Here's a quick overview of the main commands.

# Show help.
$ p
# Add a new password (this already copies the password to the clipboard).
# It optionally generates a password randomly.
$ p -a twitter
# Copy a password to the clipboard.
$ p twitter
# Note: the previous command returns the first password matching the
# substring, so the following would return the same in this case:
$ p tw
# List labels and their passwords' age
$ p -l
# Modify a password.
$ p -m twitter
# Remove a password.
$ p -r twitter

How it works

Every password is associated to a label, which should represent the service the password is used on (e.g.: 'twitter', 'freenode', ...). Each password is stored in a separate GnuPG-encrypted file under the directory $STORE. The GnuPG key's master password is used to decrypt password files.

When p some_label is called, the password corresponding to some_label is copied to the clipboard.

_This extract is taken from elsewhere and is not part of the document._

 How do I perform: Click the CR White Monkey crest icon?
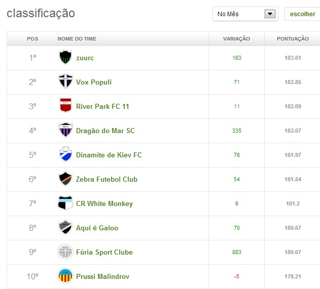click(65, 202)
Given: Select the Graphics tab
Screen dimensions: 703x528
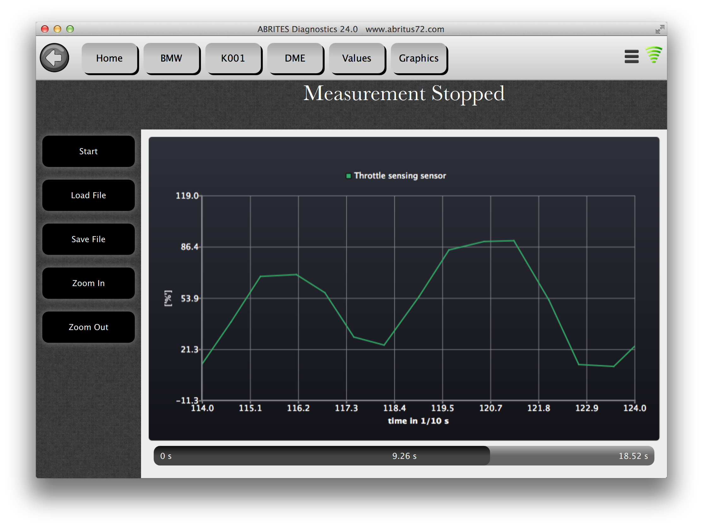Looking at the screenshot, I should pos(419,58).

p is easily scriptable. For example, a user may want to periodically check that there are no passwords older than 3 months. This can be achieved by using Unix cron, and performing a test on the output of:

$ p -l

which returns a list of the labels, together with their age in days. NOTE however that this function is beta; in fact, it works by looking at the storage files' timestamp, which can be misleading if you sync passwords with other computers.

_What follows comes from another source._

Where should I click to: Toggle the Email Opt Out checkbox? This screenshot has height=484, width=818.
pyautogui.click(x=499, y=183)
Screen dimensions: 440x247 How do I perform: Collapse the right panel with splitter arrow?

p does not guarantee that an attacker controlling your computer will not be able to get all your passwords: a simple keylogger used while you type the master passphrase would do the job for him. However, a keylogger would be probably able to steal your passwords anyways while you type them...

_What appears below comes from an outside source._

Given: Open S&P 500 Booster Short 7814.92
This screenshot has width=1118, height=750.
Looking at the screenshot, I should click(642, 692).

p code was designed to be as simple as possible, so to enable peer reviews, a so that potentially anyone who understands a bit bash can check it does what it says before using it.

NOTE: I've been using p on my laptops for many years now, and never encountered any (critical) problem. However, until more people test it, I will consider this as a beta version. Use it at your own risk.

Installation

p requires: bash, standard *nix utilities (e.g., awk), and GnuPG [1]. Also, it needs a copy-to-clipboard utility (xclip for Linux/BSD, pbcopy for MacOS).

It was tested on recent: MacOS, OpenBSD, FreeBSD, some Linux distros.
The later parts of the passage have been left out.